I disagree, I started following climate science in the early 80's, became convinced it was a serious problem in the mid 90's, and started posting on AGW somewhere around 2000, The (often raucous) AGW debate on this site has overall been a good example of how science works over time to defeat self-interested propaganda (eg: I can't remember the last time I heard the "volcanoes" canard on slashdot). I think at the very least most people who have followed the slashdot debate are better informed because of it, I know I am.
Re:Economists aren't Exactly Neutral (Score:4, Interesting)
Let's forget about colonialism and the last 100 years.
What I'm interested in is how the paper reconciles the notion that genetic diversity correlates with economic growth, that genetic diversity correlates with migratory distance from Africa, and the periods in time where the greatest centers of civilization, trade and economic growth were in Africa, while areas more distant were as to Ethiopia today?

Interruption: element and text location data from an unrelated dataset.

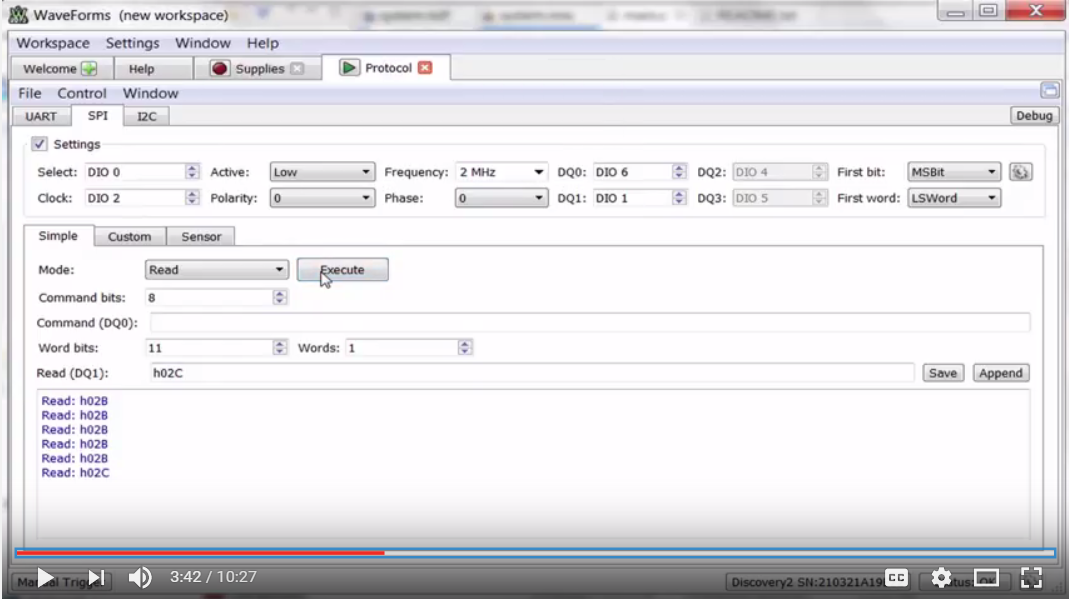Append the current read result
The width and height of the screenshot is (1069, 599).
1000,372
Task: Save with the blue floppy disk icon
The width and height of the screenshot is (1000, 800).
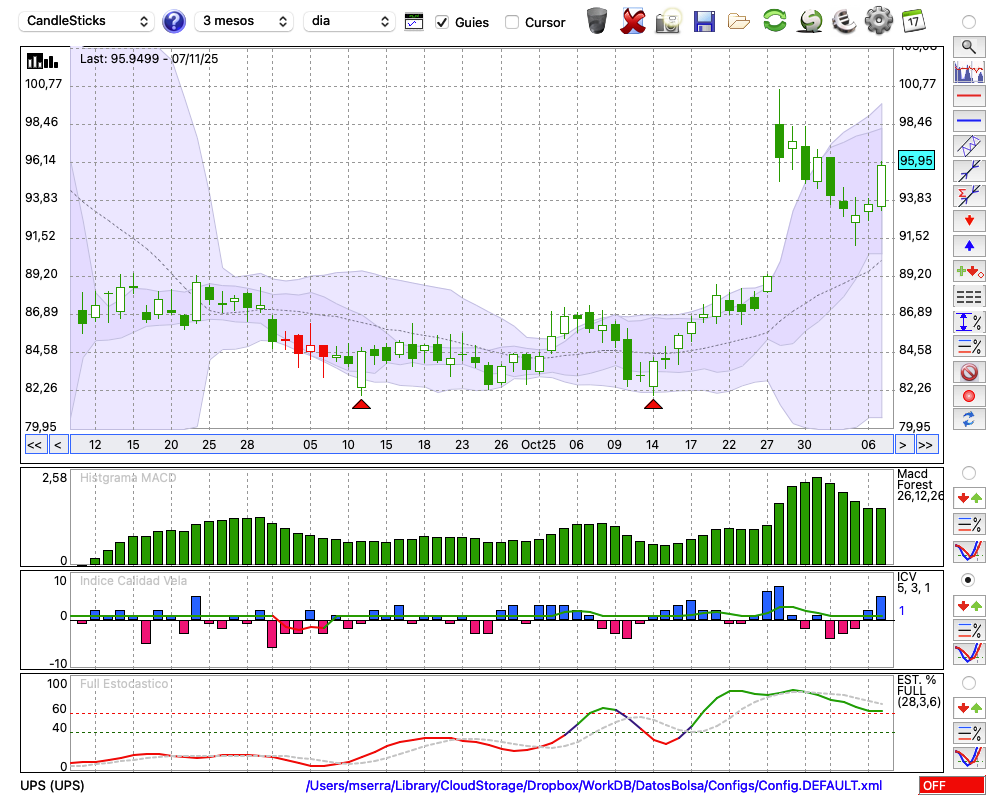Action: click(x=704, y=21)
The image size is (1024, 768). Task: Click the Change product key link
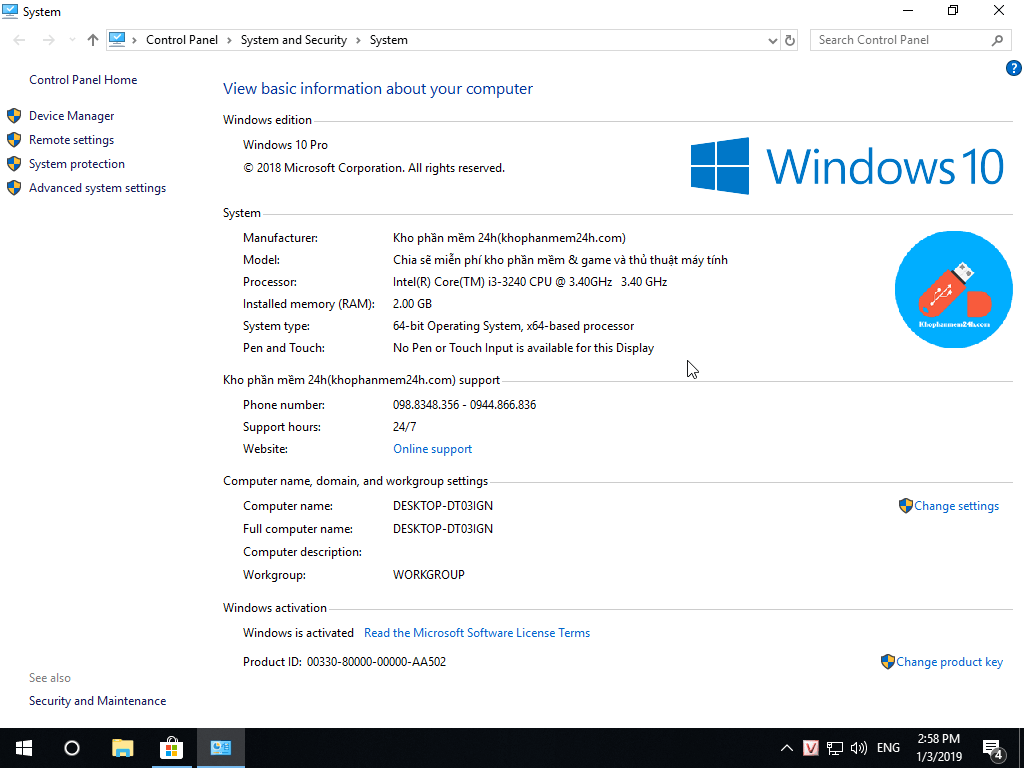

Are they suggesting that genetic diversity rapidly tracks up and down with the rise and fall of nation-states absent any explanatory mass influx of immigrants or genetically-selective die-offs? Where did all the genetic diversity come from in Europe that led to today's economic growth if it was not there when Europe was in economic doldrums?
Or could this simply be yet another case of a researcher starting with the assumption that the socio-economic tapestry of today and only today is the natural, inevitable workings of biology?
I give them props for considering the entire globe, at least. It's really funny when someone only looks at a specific time and place and declares it the perfect reflection of inherent biological differences.